The Birth Plan (kinda)

Before Ellie’s birth I immersed myself in forums, books and websites to inform and prepare myself for the impending arrival of my little bundle. I was obsessed with getting as prepared as possible. I worried about having the right amount of clothes in the right sizes for the right season. I worried about the nursery being the appropriate colour and theme. Once I got over my fear of labour, I worried about the birth and mulled over the decisions I was making. Just like any Mum-to-be does.

In the latter stages, I read through tonnes of Birth Plans as I wrote mine to ensure I didn’t miss something important that could cause a problem at a time when my ability to make decisions might be impaired. I wanted the midwives, doctor and James to be informed and aware of my wishes.

By the time my due date came and went I was too busy trying to convince Ellie to get a wriggle on to think too much more about the plans I had made. At 41 weeks, when I saw my Ob, I completely forgot to take my plan with me. I ended up being induced and having to have an emergency Caesarean. Both were on my ‘do not want‘ part of the plan, along with intervention.

I gave myself time to come to terms with the situation. For a day or so I wondered what ill effects would come of not experiencing the birth I had wanted, but honestly, the guilt I thought I should feel simply wasn’t there. I decided to give myself a break. After all, the birth wasn’t horrible, in fact in was smooth and calm. My recovery was easier than I expected. I had no regrets and knew I had done the right thing.

Before Kahlei’s arrival, I did the same preparation as I did with Ellie. Only this time I was researching VBAC vs repeat caesarean. I was surprised to find the passion for one verses the other. Wading through the scores of personal beliefs and experiences I found so much negativity and judgement from those who have done the opposite of others. I had to step back from the online communities and focus on facts and research to make my decision. I spent some time thinking I should want to attempt a VBAC, after all, I had wanted to birth Ellie as naturally as possible. The choice to have a repeat c-section was not an easy one to make, but it was the right one for my situation and baby.

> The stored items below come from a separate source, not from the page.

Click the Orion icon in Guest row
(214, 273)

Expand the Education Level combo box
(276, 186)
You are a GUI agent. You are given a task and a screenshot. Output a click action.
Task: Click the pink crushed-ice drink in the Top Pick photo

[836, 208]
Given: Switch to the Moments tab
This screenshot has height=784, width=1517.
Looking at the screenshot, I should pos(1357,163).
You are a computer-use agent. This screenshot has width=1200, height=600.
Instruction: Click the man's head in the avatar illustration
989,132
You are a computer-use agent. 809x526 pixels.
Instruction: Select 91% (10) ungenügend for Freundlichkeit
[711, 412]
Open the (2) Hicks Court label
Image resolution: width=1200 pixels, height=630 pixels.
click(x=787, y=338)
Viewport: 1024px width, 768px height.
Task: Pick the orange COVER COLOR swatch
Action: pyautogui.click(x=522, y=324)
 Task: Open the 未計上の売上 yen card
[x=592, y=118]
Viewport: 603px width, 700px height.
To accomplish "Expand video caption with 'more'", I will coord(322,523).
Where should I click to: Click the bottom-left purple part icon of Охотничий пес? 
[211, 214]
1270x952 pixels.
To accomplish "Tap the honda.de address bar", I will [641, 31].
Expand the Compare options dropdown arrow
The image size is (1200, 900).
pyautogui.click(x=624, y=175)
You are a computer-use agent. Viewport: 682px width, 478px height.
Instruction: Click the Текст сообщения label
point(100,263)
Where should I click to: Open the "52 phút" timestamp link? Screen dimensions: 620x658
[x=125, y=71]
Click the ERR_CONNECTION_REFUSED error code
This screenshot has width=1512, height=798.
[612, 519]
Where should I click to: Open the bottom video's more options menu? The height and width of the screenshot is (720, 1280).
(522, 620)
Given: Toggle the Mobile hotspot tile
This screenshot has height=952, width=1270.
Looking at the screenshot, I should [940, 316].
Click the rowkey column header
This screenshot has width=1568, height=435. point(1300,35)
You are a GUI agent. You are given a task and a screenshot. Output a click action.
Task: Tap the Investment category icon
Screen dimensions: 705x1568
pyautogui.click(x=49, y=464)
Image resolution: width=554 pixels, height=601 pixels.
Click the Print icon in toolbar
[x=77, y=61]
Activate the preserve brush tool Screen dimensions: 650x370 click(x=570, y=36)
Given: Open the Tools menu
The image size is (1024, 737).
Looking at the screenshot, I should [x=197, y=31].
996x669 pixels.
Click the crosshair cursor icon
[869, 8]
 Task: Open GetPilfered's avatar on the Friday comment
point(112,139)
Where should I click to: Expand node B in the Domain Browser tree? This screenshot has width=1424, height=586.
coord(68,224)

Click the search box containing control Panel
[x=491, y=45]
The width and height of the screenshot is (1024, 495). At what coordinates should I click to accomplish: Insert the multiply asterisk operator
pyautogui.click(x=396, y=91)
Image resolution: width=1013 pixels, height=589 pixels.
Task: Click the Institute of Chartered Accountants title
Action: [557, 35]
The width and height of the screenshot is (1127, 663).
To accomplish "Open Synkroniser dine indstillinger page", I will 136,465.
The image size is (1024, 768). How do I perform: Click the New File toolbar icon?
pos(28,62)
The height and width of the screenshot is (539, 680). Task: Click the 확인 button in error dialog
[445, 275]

The only thing I had on my, now mental, “Birth Plan” was the fact that I did not want to be put under general anesthetic for the birth. Missing out on the first moments of my child’s life was the last thing I wanted. So, guess what happened? Yup, I was put under. After a drama less delivery of Ellie I was less than thrilled with my second time experience. I barely remember my time in the hospital, I suppose someone was bringing me the baby to feed as she survived! My recovery was lengthy and painful. Even though it was not a great experience, I stand by my decision and know it was the right thing for Kahlei.

19 months later and here we are again. Honestly, this bub was not planned. I had rules and the most important one has yet to be met. As much as I wish I was a super mum who could cope without the support of close friends and family, I simply can’t. I need to take a break from time to time and when we have to travel 5 hours away to get that it’s kind of negating the whole reason as traveling is taking so much out of me currently. I need to spend time with adults and not spend so much time lonely.

Tomorrow I will be 20 weeks, marking the halfway point. This pregnancy is going much faster than the other two, probably because I now have two busy toddlers demanding most of my time. I have again researched my options and decided on a 3rd c-section rather than a VBA2C. I have accepted that this is how I have my children and come to my decision peacefully. I do feel nervous about the prospect of having another bad experience, but I am hoping to avoid a GA.

The only thing I really, really want for this birth (other than to be awake) is to have Phoenix in our new town. One of the saddest things about my previous hospital stays was the lack of visitors. I feel sad that there wasn’t many people to share the joy of my precious new babies. I want to be surrounded by people who love and care about me and my family at such an important time. Luckily, my mum has been here for both births and my dad was here for Kahlei’s otherwise I would have felt so much worse! I want the organisation of my time in hospital to be easy and I want to be able to have people on hand to lean on once we go home.

I want there to be someone who might pop around with a cooked meal or to play with the girls while bubs and I nap. I want to be able to call someone and have them come visit so I don’t go insane from lack of adult conversation during the day.

I wonder if I write it out in a plan format if I will get what I want?

3 Comments

  1. Thanks for sharing this Becky. I always find everyone's birth experiences fascinating, and yours was def interesting to read!

    I have 3 boys. I have never had a birth plan for any of them, simply because a) with my first, as I hadn't given birth before, I didn't know what to expect and b) I didn't want to get disappointed if I didn't stick to my plan.

    All 3 births were fairly similar, just a couple of different choices for each, and I'm glad I didn't do a plan. I felt it easier to make decisions as they came, and not put pressure on myself to have the birth go a certain way.

    But each to their own!

    Good luck – hope it goes smoothly. 🙂

  2. I think you should write that you DON'T want to move before Pheonix is born, and then it might happen.

  3. I didn't write a birth plan – mine was just "get him out of there safely." Ultimately it was a good thing… I had pre-eclampsia and had to be induced.

    I think it is great that you know what you want as long as you're flexible, which it sounds like you are!